私たちは被災地の子どもたちへ向けての活動をしているわけなんですが、心に傷を負った子どもはたちは何も被災地に限ったことではありません。ふつう子どもたちはその傷を一つ一つ乗り越えながら成長していくものなのでしょう。

 

 しかし4年前の東北を襲った大震災、そしてそれに続く原発事故、これはあまりにも大きかった。子どもたちが心に負った傷は計り知れないものがあると思います。

 

 

 なぜ私たちが生の舞台にそんなにこだわるのかというと、子どもたちは生の文化(パフォーミングアーツ)に触れることにより夢を見る(夢を持つ)ことができます。私たちの舞台は直接子どもたちの心に響きます。
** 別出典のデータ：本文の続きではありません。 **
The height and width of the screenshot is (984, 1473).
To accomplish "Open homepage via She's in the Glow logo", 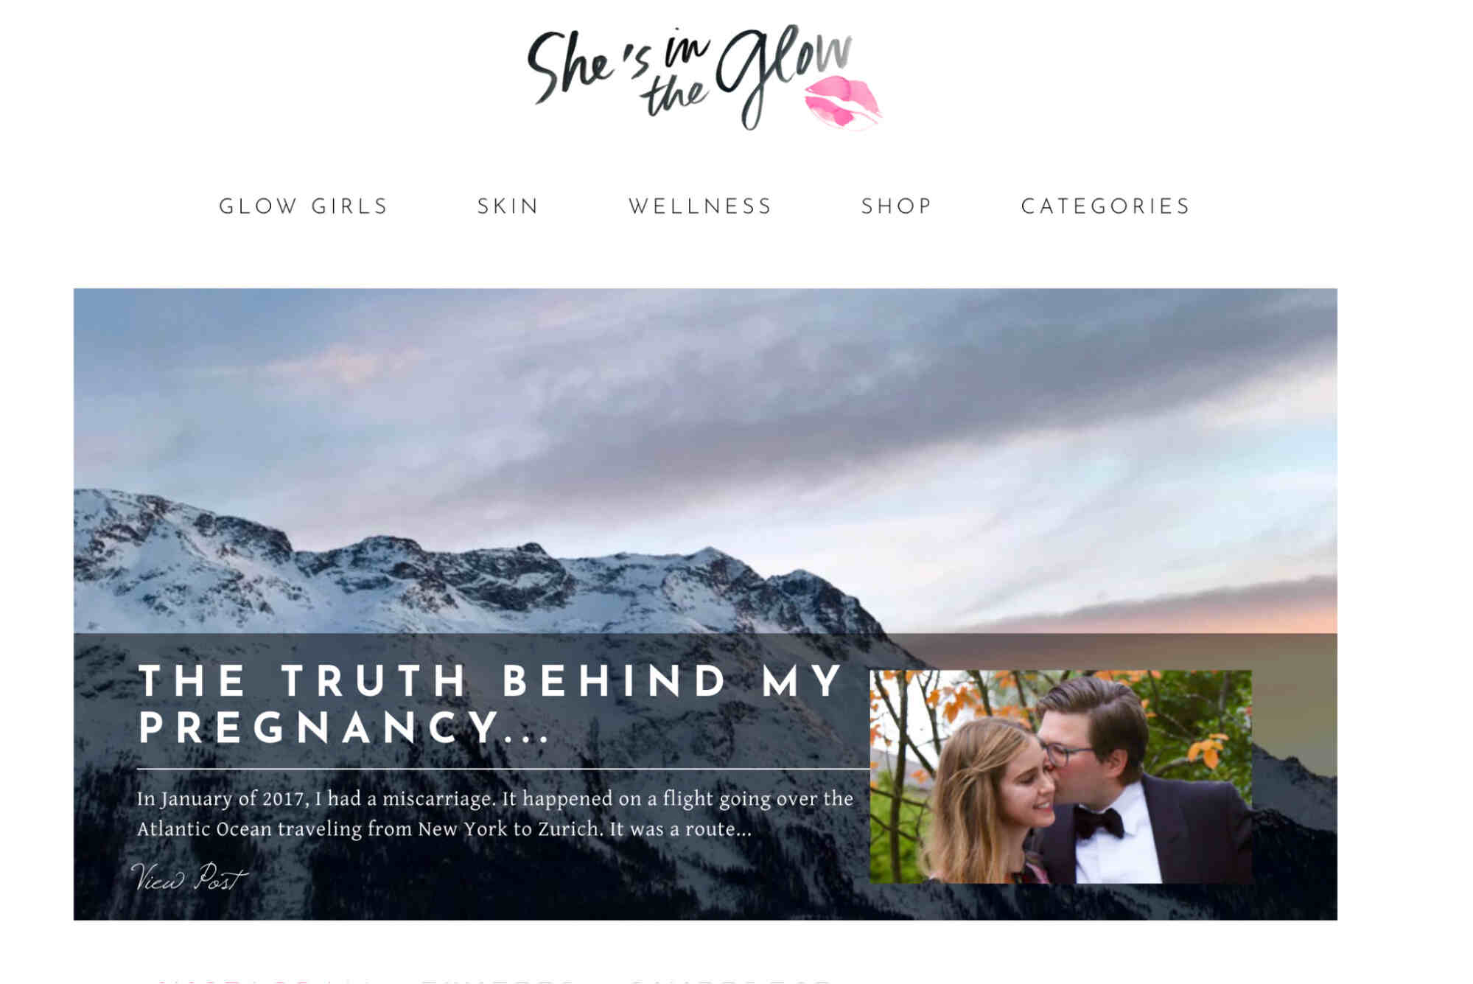I will click(x=704, y=77).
ここでいう夢とはもしかすると人生の目標と言い換えてもいいのかも知れません。

 

 でも最初は、その夢は、ぼや〜んとしたものだと思いますが、それでいいんだと思います。いちいち感想を求めてはいけません。先ずは楽しければそれでいいんです。楽しくなければ何も始まりませんからね!辛い中でも一時間とか一時間半とか夢の世界を身を委ねることが大切なんだと私は思います。

 

 私たちが望むことは、子どもたちに夢をみて欲しい、夢を失わないで欲しい、そういうことなんです。子ども向けの作品というのは、その見せ方に工夫が必要ですがテーマというものは大人も子どももありません。

 

 

 

※毎年うちの劇団に中学生が職場体験にきます。その礼状を送の中に「私は自由に生きていいんだと感じました」というのがありました。舞台の力ってそういうものなんですね。